Australia’s new privacy laws represent the most significant upgrade to individual data rights in a generation. The introduction of the right to sue, sharply increased penalties, and stronger data security obligations reflect how seriously the government is taking privacy protection in a digital economy.

For individuals, the message is clear: you now have real tools to protect your personal information and seek redress when things go wrong. For businesses, the cost of getting privacy wrong has never been higher. Proactive compliance is no longer optional.

Stay up to date with ongoing reforms and your state-specific obligations by bookmarking the OAIC’s official resource hub. The second tranche of reforms is expected to follow, and the privacy landscape will continue to evolve throughout 2026 and beyond.

FAQs

1. When did Australia’s new privacy laws come into effect?

Most of the amendments under the Privacy and Other Legislation Amendment Act 2024 came into effect on 10 December 2024. The statutory tort giving individuals the right to sue for serious invasions of privacy commenced on 10 June 2025. Further changes, including the Children’s Online Privacy Code, are scheduled for 2026.

2. Can I sue a company that misused my personal information?

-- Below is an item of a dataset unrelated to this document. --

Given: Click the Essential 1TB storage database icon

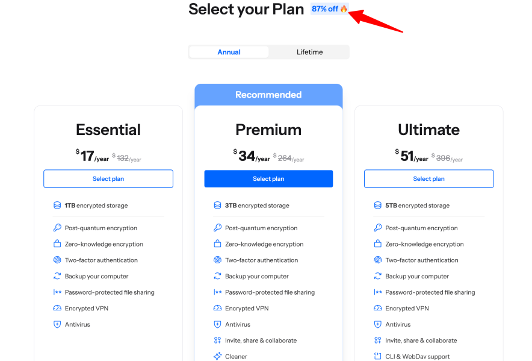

Yes, from 10 June 2025 you can pursue a statutory tort for serious invasions of privacy. You need to show that the invasion was intentional or reckless and that a reasonable person in your situation would have expected privacy. The recommended starting point is to lodge a complaint with the OAIC before taking court action.

3. Does my small business need to comply with the new privacy laws?

The small business exemption currently applies to businesses with annual turnover under $3 million, meaning many small operators are still exempt from the main provisions of the Privacy Act. However, this exemption is under review, and some specific obligations may still apply depending on the type of data your business handles. It is worth seeking legal advice to understand your specific position.

4. What is automated decision-making, and does the new law cover it?

Automated decision-making (ADM) refers to when a system or algorithm makes a significant decision about a person without direct human involvement, such as in loan approvals or job shortlisting. Under the new laws, businesses that use ADM in ways that significantly affect people’s rights or interests must disclose this in their privacy policy. Businesses have until 11 December 2026 to comply with this requirement.

5. How do I make a privacy complaint in Australia?

You can make a formal privacy complaint directly to the Office of the Australian Information Commissioner (OAIC) at oaic.gov.au. The OAIC can investigate your complaint, facilitate conciliation, and in serious cases take enforcement action against the organisation involved. If your complaint involves a serious invasion of privacy, you may also be able to pursue a legal claim through the courts.